#### Your goal
Below are entries; copy exactly, and only, the lines from the one containing "At what coordinates" through their final line, leaving out pictures.

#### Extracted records
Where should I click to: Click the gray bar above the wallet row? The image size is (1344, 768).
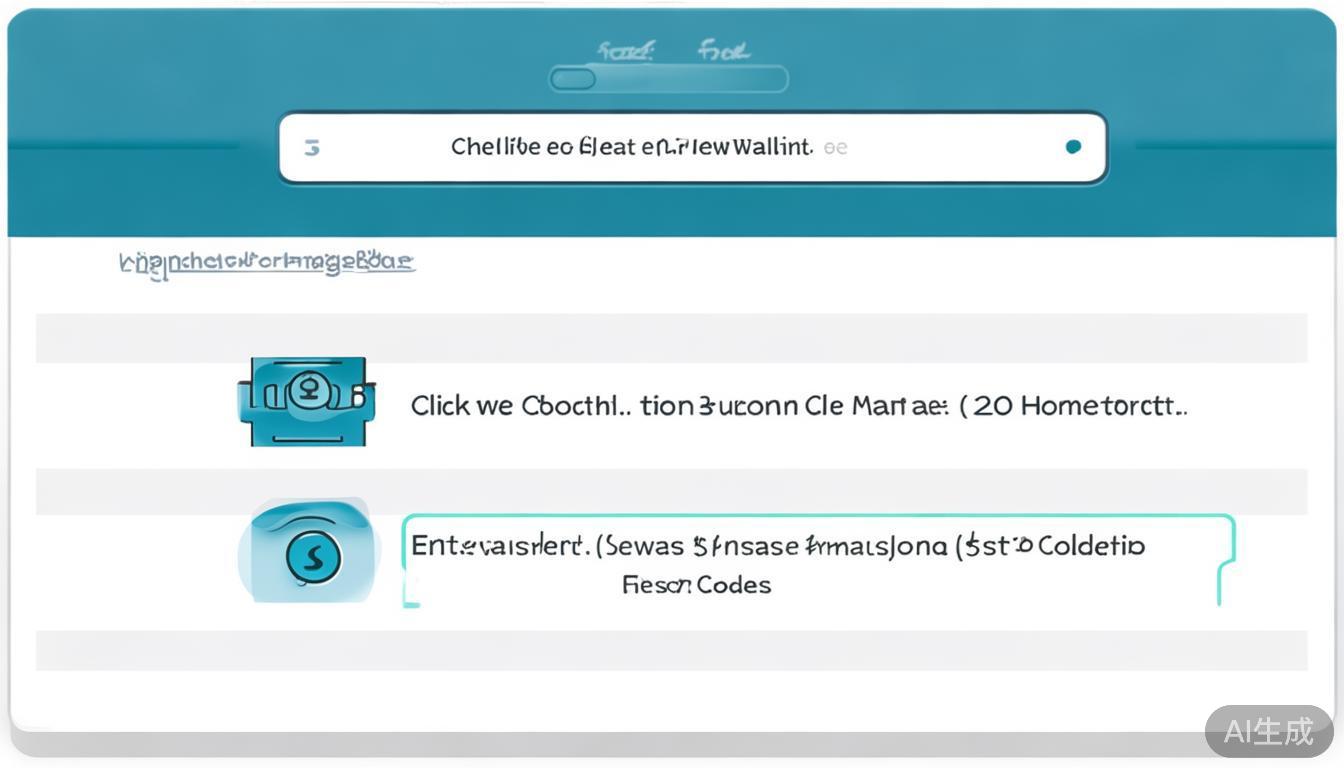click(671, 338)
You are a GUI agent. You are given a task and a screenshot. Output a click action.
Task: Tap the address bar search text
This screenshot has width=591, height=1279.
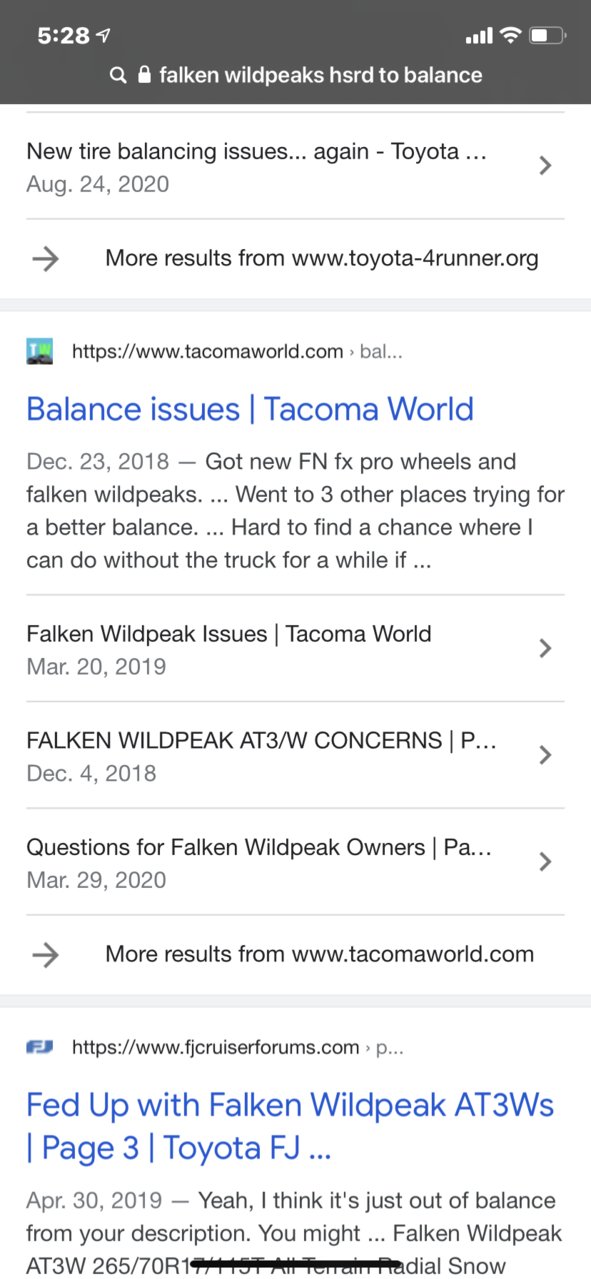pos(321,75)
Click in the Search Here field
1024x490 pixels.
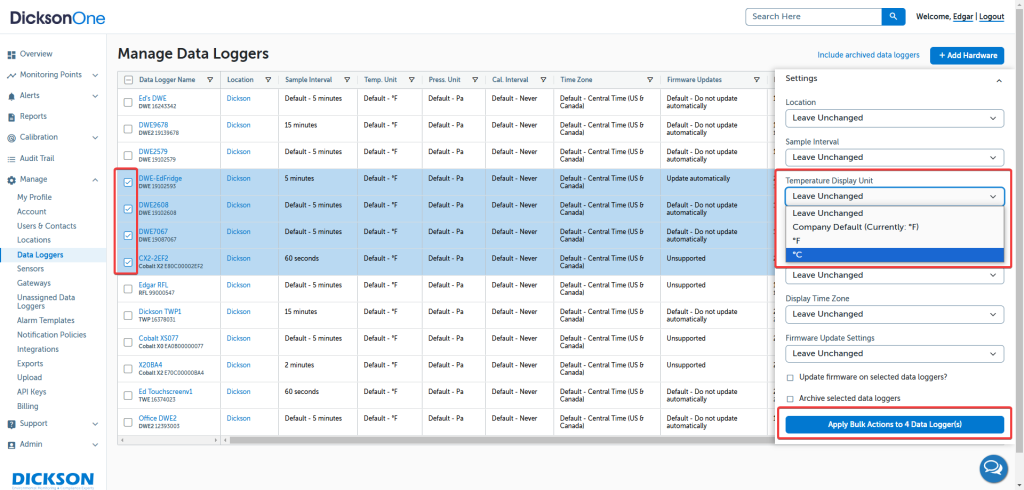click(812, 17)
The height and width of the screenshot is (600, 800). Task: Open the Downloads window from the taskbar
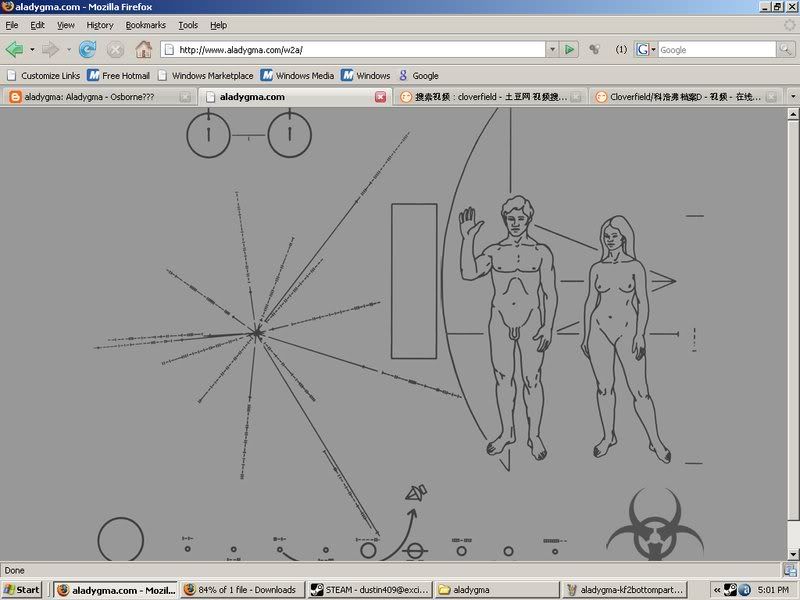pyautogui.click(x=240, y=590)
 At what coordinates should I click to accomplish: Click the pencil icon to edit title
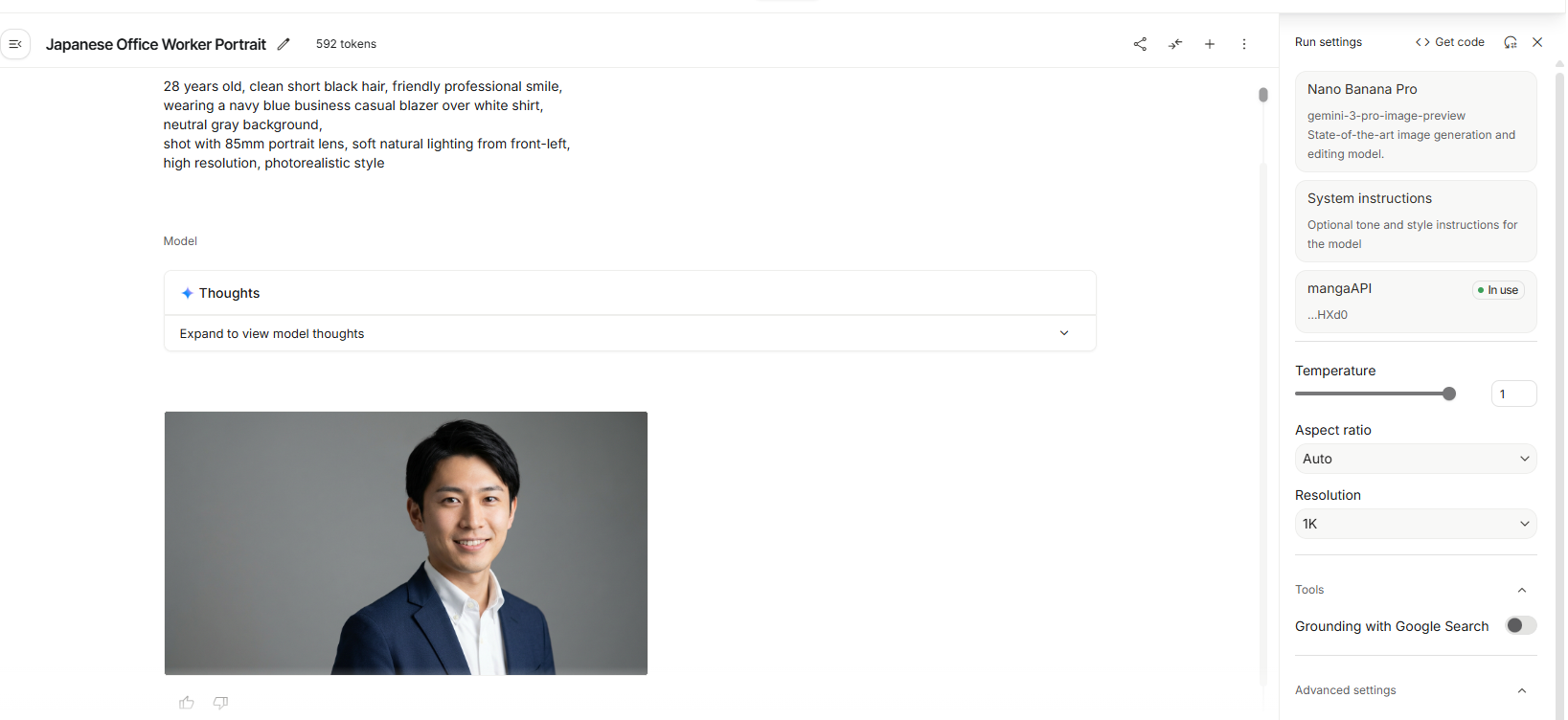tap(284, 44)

#### Task solution
 At what coordinates should I click to accomplish: Click the pencil icon to edit title
tap(284, 44)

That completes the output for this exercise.